The Python code below calculates the co-ordinates of points on a circle with radius $r=3$ using angles $\theta = 0, \frac{\pi}{4}, \frac{2\pi}{4}, \frac{3\pi}{4} \ldots , 2\pi$, i.e., $\theta$ takes on multiple values from $0$ to $2\pi$ in steps of $\frac{\pi}{4}$. The radius is defined by the command r = 3
and $\theta$ values are calculated and stored in theta
. Then the $x$ and $y$ co-ordinates are calculated and stored in x
and y
which are then used to plot the points on the circle.
# Calculate (x, y) co-ordinates for points on a circle
r = 3 # radius of the circle
theta = np.arange(9) * np.pi / 4 # calculate θ values
x = r * np.cos(theta) # calculate x = r cos(θ)
y = r * np.sin(theta) # calculate y = r sin(θ)
# Output x and y values
print(" θ | x | y\n----------------------")
for i in range(len(theta)):
print(f" {theta[i]:1.2f} | {x[i]:5.2f} | {y[i]:5.2f}")
# Plot circle
t = np.linspace(0, 2 * np.pi, 100) # generate 100 values of θ in the range 0 <= θ <= 2π
fig, ax = plt.subplots() # create plot axes
plt.plot(r * np.cos(t), r * np.sin(t), "b") # plot the circle
plt.plot(x, y, "ro") # plot the points on the circle
ax.set_aspect("equal") # set aspect ratio so x and y axes are the same
plt.xlabel("x") # define the x axis label
plt.ylabel("y") # define the y axis label
plt.axis([-1 - r, 1 + r, -1 - r, 1 + r]) # define axis limits
plt.show() # show the plot
θ | x | y ---------------------- 0.00 | 3.00 | 0.00 0.79 | 2.12 | 2.12 1.57 | 0.00 | 3.00 2.36 | -2.12 | 2.12 3.14 | -3.00 | 0.00 3.93 | -2.12 | -2.12 4.71 | -0.00 | -3.00 5.50 | 2.12 | -2.12 6.28 | 3.00 | -0.00
We can plot the $y$ co-ordinate of the points on the circle against the values of $\theta$ by plotting the point with co-ordinates $(\theta, \sin(\theta))$ on an axes and drawing a smooth line connecting the points. This will produce a plot of the sine wave shown below.

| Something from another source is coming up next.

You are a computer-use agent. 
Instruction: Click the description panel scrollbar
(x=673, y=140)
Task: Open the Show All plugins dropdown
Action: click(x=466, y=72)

Note how the curve repeats itself after $\theta = 2\pi$ and it will continue to do so as $\theta$ increases to $\infty$ and also as $\theta$ decreases to $-\infty$. In the plot above we see that $\sin(\frac{\pi}{4}) = \sin(\frac{\pi}{4} + 2\pi)$ and we can extend this to all angles where $\sin(\theta) = \sin(\theta + 2 \pi) = \sin(\theta + 4 \pi) = \ldots = \sin(\theta + n2\pi)$ where $n$ is any whole number. This is because on the $xy$-axes on the left when $\theta=2\pi$ we have completed one complete rotation around the circle and have returned to the 3 o"clock position at $(r, 0)$. The $x$ and $y$ co-ordinates will start to repeat themselves so on the $\theta y$-axes on the right we see the repeating wave pattern. We say that the sine function is a periodic function with a period of $2\pi$ (which is also the case for the cosine function) .

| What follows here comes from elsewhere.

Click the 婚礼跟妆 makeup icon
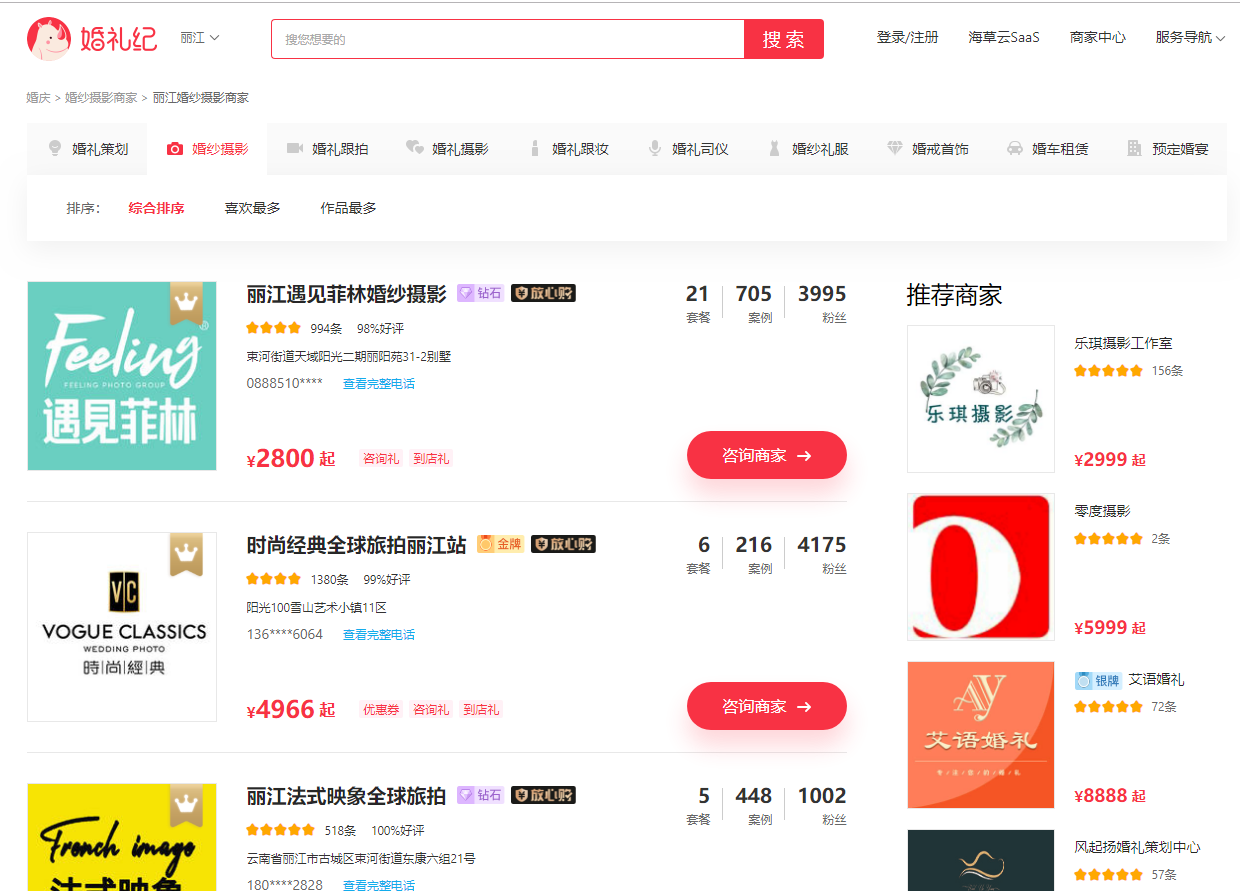1240x891 pixels. tap(535, 147)
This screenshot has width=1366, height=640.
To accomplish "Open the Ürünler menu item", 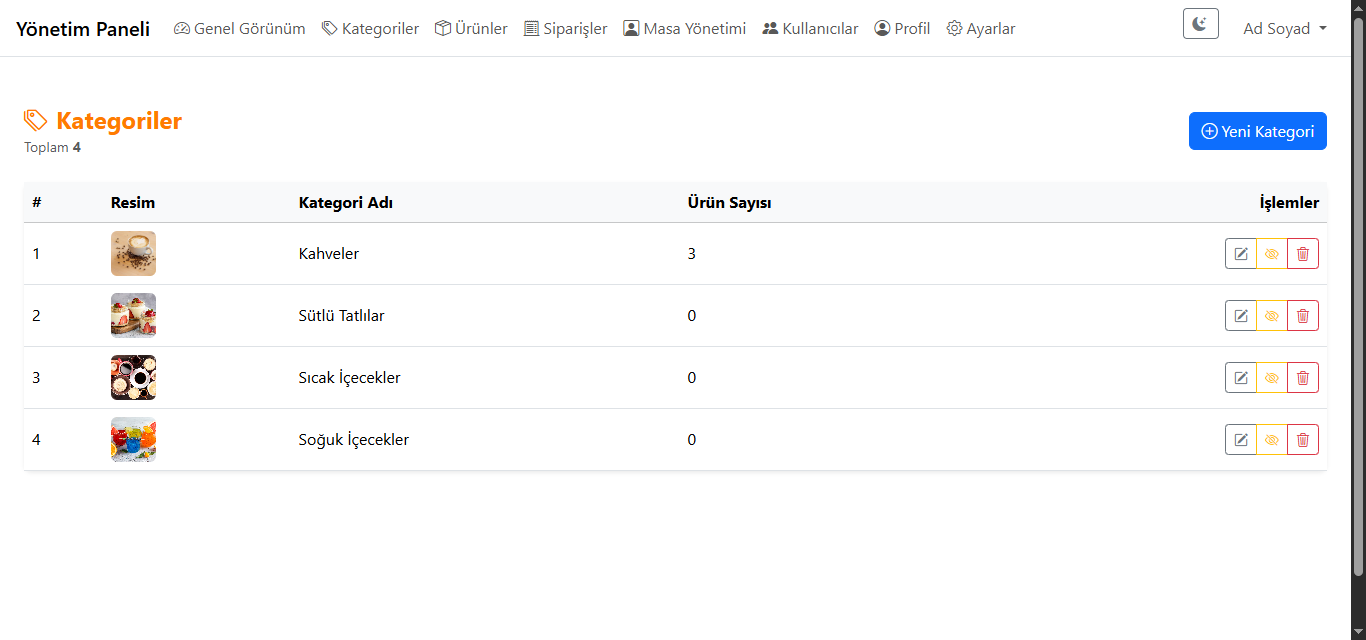I will pos(471,29).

The Python code calculates the function $y = \sin(\theta)$ for $\theta$ values in the range $0 \leq \theta \leq 4\pi$ and plots the sine wave.
# Calculate y = sin(θ) for the range 0 <= θ <= 4π
theta = np.linspace(0, 4 * np.pi, 10000)
y = np.sin(theta)
# Plot sine curve
fig, ax = plt.subplots()
plt.plot(theta, y, "b", label="y = sin(θ)") # plot y = sin(θ)

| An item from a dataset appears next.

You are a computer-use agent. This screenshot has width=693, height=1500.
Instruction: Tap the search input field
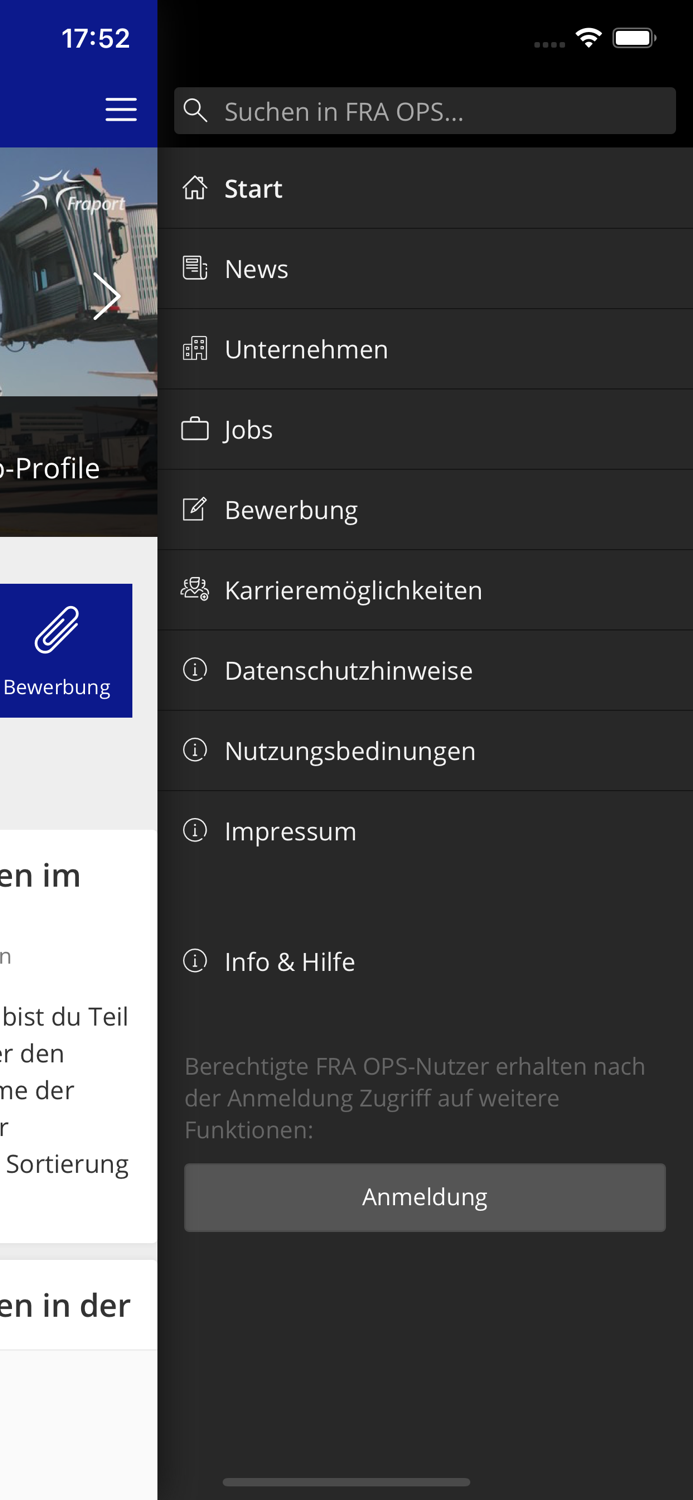(425, 110)
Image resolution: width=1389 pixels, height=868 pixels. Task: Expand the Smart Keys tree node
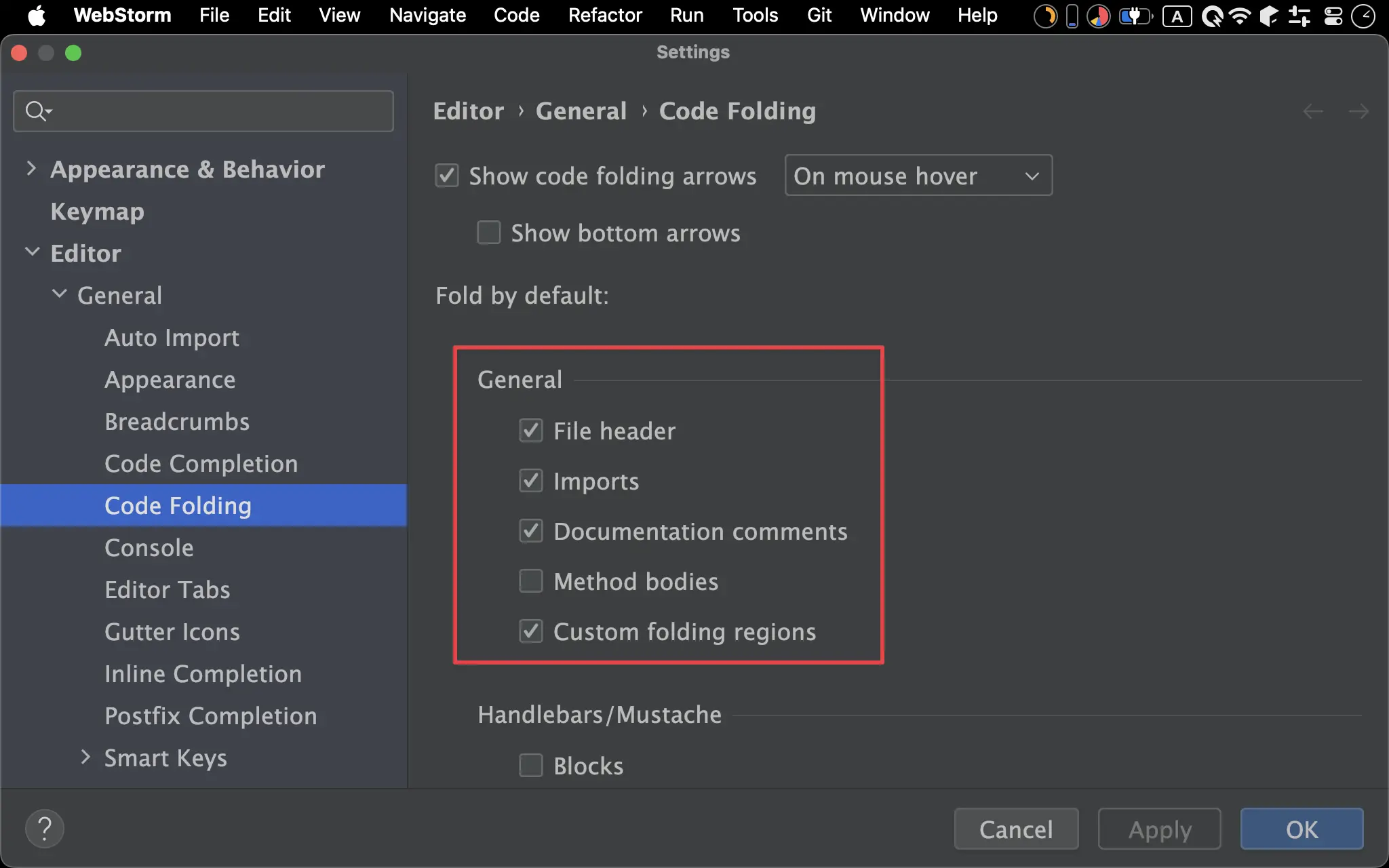pyautogui.click(x=85, y=757)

plt.xlabel("θ") # define x axis label
plt.ylabel("y") # define y axis label
plt.xticks(np.arange(5) * np.pi, ["0", "π", "2π", "3π", "4π"]) # define x ticks
plt.ylim([-1.5, 1.5]) # define axis limits
plt.legend() # add legend
plt.show() # show the plot
The amplitude of a wave is the largest difference between the wave and zero. Since our sine curve is related to the $y$ co-ordinates of points on a circle which are at their largest when $\theta = \frac{\pi}{2}$ and $\theta = \frac{3\pi}{2}$ (here we are ignoring the sign of $y$) where $\sin(\theta) = 1$ is equal to the radius of the circle. Therefore we can increase or decrease the amplitude of a sine wave by changing the radius of the circle. So if we say that $A$ is the amplitude then $r=A$ and the sine curve is
$$y = A \sin(\theta).$$
In audio signals, we can think of the amplitude as being the volume of the sound.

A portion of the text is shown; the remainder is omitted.